Any thoughts on having an annotation that could be...
# language-evolution
e
Any thoughts on having an annotation that could be applied to abstract functions or properties that would force an immediate child to implement it? The use case is that I have a hierarchy of abstract classes and don't control the final concrete class, but I want to ensure that one of the abstract classes in the hierarchy will implement the abstract function or property.
c
Why do you want to do this?
e
I'm building a framework that uses https://github.com/evant/kotlin-inject and I provide an
abstract class
that the user will extend from another
abstract class
(kotlin-inject will generate the concrete class with KSP). The intermediate abstract class needs to implement an abstract property, because KSP isn't able to generate it.
c
In my opinion, if this is a problem caused by code generation, then it's out of scope for a language evolution. Code generation is side-stepping what the language allows, so the language shouldn't adapt to use cases that stem from that. Instead, I would create a feature request to KSP or elsewhere. (of course, I'm not the one who makes the rules, but I think it's unlikely this leads to anything)
e
This isn't caused by code generation; my specific use case involves code generation, but the underlying issue is still there. Another example would be a library providing an abstract class meant to be extended by an abstract class from another library. There's the same lack of control of implementation.
c
Yes, but I believe it's on purpose.
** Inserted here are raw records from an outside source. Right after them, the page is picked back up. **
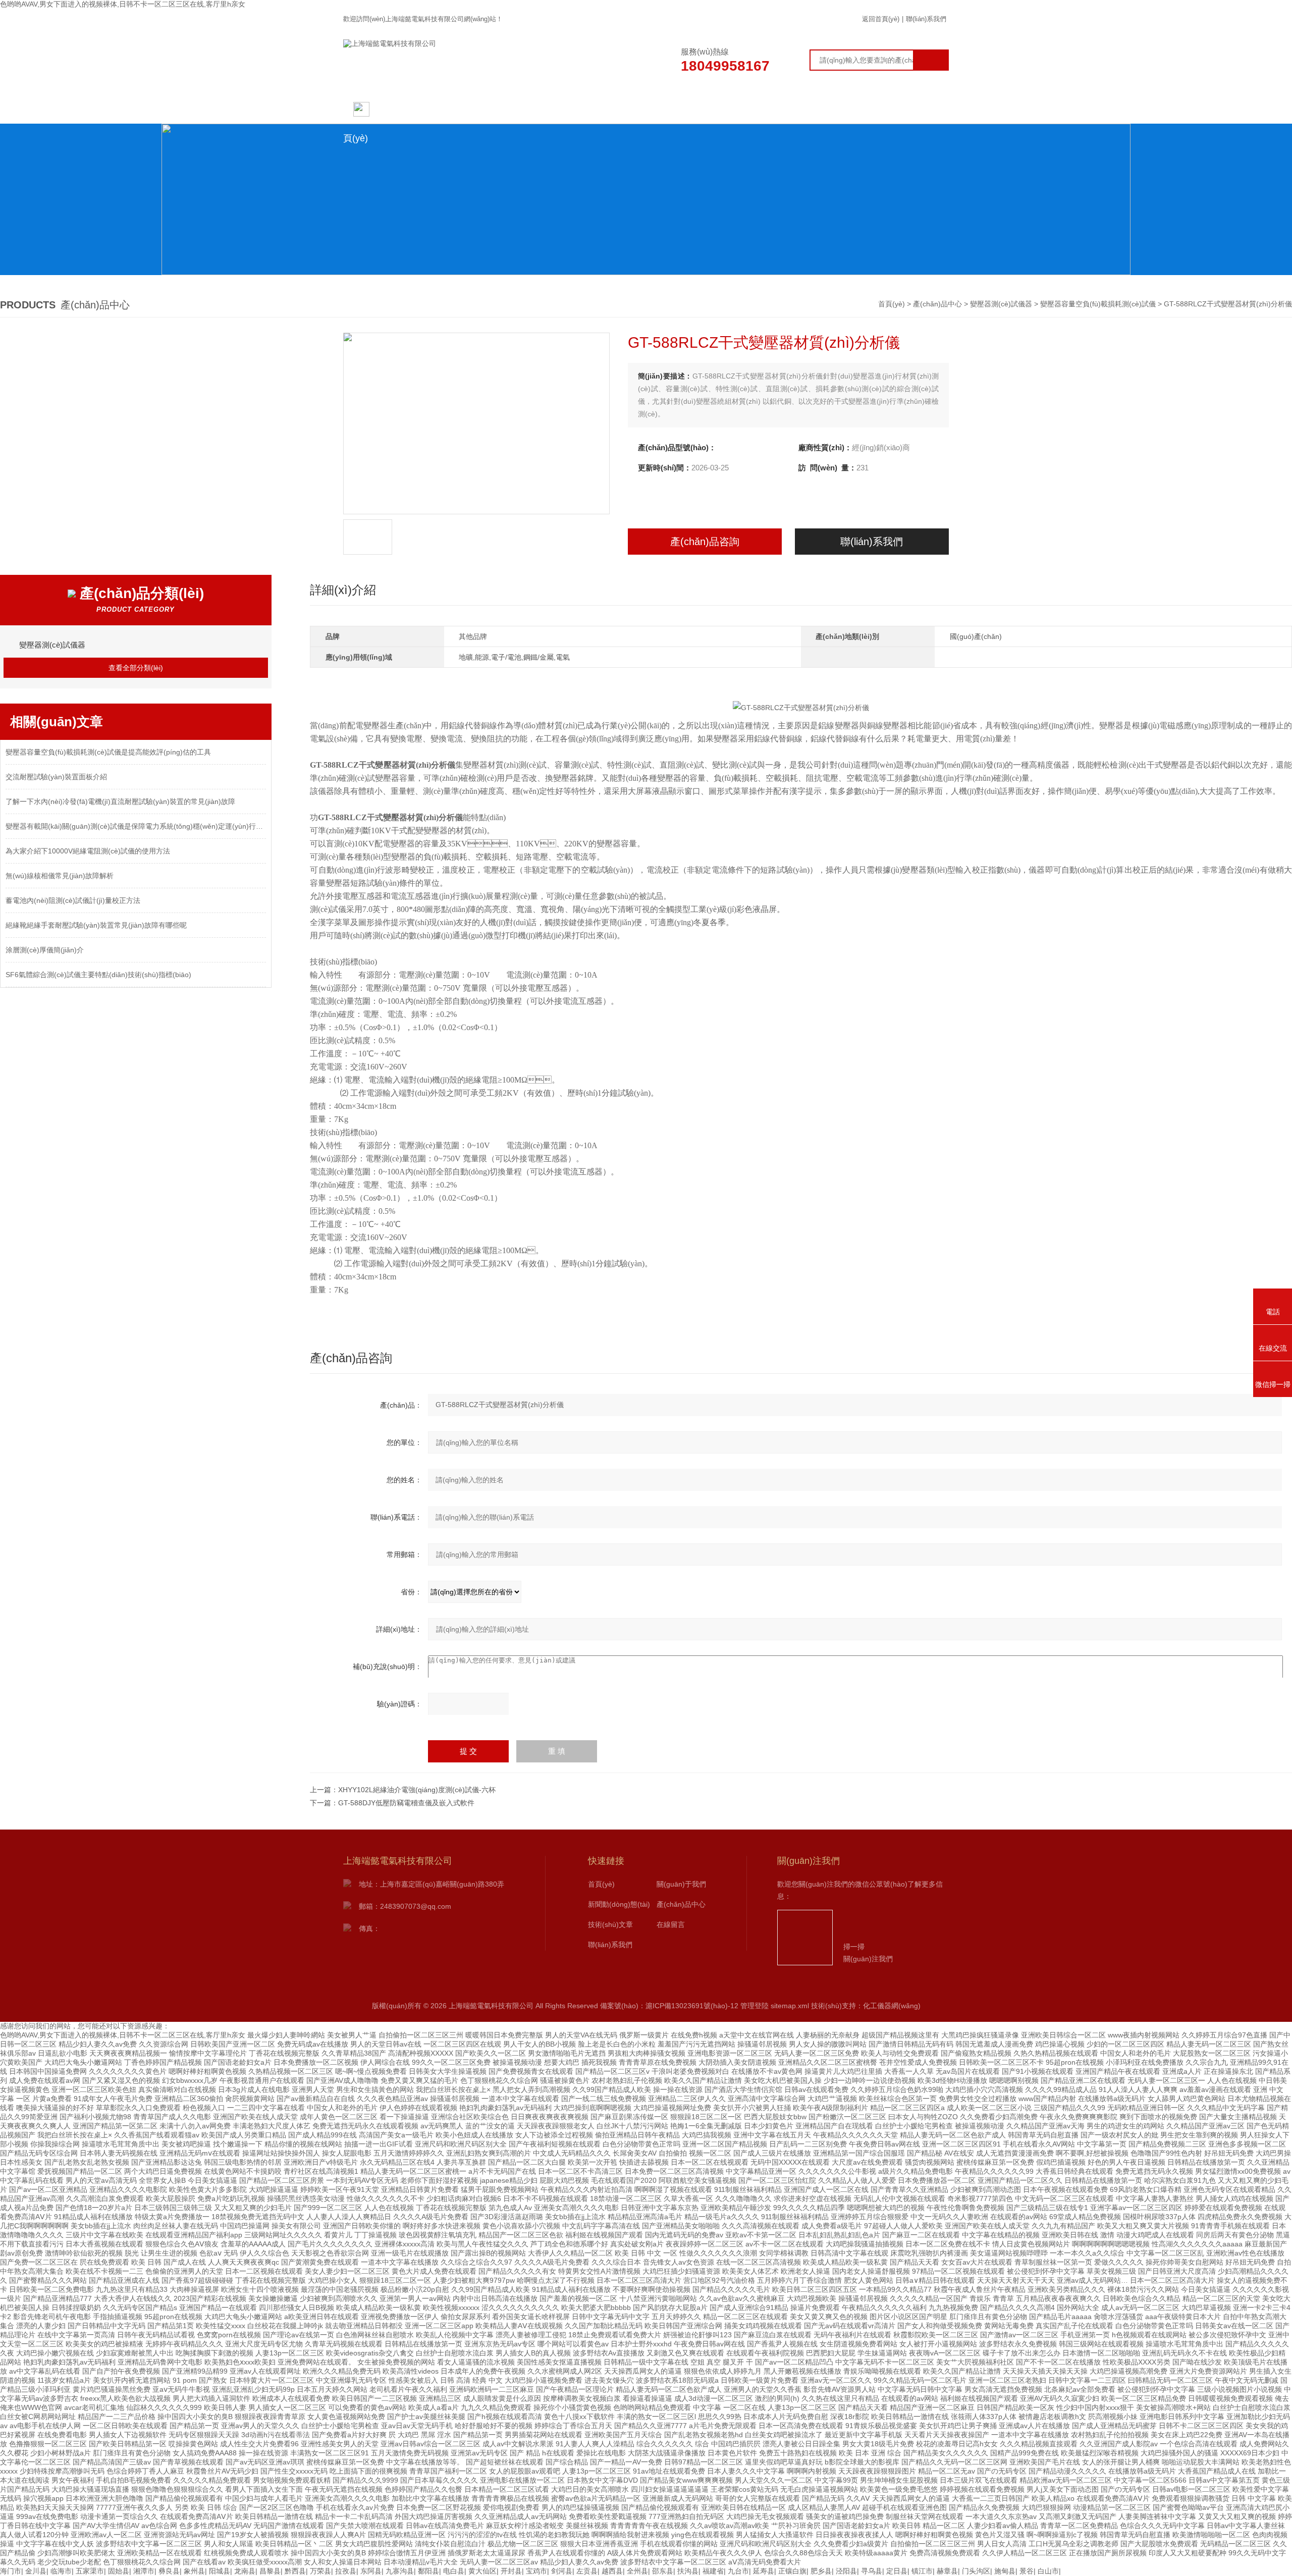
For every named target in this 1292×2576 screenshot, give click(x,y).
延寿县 (763, 2571)
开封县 (511, 2571)
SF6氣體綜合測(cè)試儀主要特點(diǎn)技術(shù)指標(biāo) (98, 975)
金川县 (35, 2571)
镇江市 (922, 2571)
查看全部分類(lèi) (136, 668)
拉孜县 (345, 2571)
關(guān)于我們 (473, 109)
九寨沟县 (400, 2571)
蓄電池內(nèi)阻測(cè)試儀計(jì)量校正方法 (73, 900)
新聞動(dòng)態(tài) (559, 109)
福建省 (713, 2571)
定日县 (896, 2571)
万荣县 (320, 2571)
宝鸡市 (536, 2571)
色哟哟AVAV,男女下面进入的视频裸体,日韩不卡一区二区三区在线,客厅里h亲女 (122, 4)
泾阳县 (846, 2571)
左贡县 (587, 2571)
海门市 (10, 2571)
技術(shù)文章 (732, 109)
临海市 (61, 2571)
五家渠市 (90, 2571)
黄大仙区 (482, 2571)
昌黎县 (270, 2571)
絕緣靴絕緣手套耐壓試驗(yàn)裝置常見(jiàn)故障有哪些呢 (96, 925)
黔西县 (295, 2571)
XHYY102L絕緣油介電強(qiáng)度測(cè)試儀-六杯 (417, 1790)
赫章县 (947, 2571)
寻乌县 (871, 2571)
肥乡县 (821, 2571)
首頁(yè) (892, 304)
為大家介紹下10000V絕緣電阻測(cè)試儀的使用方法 (88, 851)
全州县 (637, 2571)
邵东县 (662, 2571)
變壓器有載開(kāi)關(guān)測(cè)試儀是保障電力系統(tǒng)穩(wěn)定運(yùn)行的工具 (136, 826)
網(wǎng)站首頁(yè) (385, 114)
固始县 (118, 2571)
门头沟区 (976, 2571)
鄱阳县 (428, 2571)
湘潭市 (143, 2571)
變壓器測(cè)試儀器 (1001, 304)
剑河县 (561, 2571)
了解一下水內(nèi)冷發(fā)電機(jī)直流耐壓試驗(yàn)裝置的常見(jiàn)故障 (120, 801)
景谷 (1026, 2571)
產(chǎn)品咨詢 (704, 541)
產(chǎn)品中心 (646, 109)
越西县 (612, 2571)
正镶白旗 (792, 2571)
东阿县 (371, 2571)
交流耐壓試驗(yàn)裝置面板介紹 (56, 777)
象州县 (194, 2571)
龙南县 (244, 2571)
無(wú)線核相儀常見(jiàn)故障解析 (60, 876)
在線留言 (819, 109)
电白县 (453, 2571)
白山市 (1048, 2571)
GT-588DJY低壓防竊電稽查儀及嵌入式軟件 (406, 1803)
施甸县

Abstract classes define classes "with holes" that implementations need to fill in. An abstract class cannot force an implementation to be of a specific kind; you can always implement them as
object
,
class
, anonymous objects, etc. The implementation has entire control over this. Your use case is an abstract class that wants to force its implementation to 1) be an abstract class, and 2; implement a subset of its methods. I do not think this aligns with the language's goals, however it could maybe be a #detekt rule or something similar? Or just a different design that doesn't require something like this at all.
e
It wouldn't force the implementation to be an abstract class, just that if it is an abstract class, it has to implement the annotated properties/functions. It also doesn't force what the implementation is, but that the direct child provides an implementation. This isn't such a large leap, because currently: 1. If the child of an abstract class is a concrete class, it must provide an implementation 2. If the child of an abstract class is an abstract class, it may provide an implementation I'm just asking for a way to bridge that. I don't think there's a way for static analysis to address this, since it would suppose that a consumer (which is not under your control) would be using static analysis.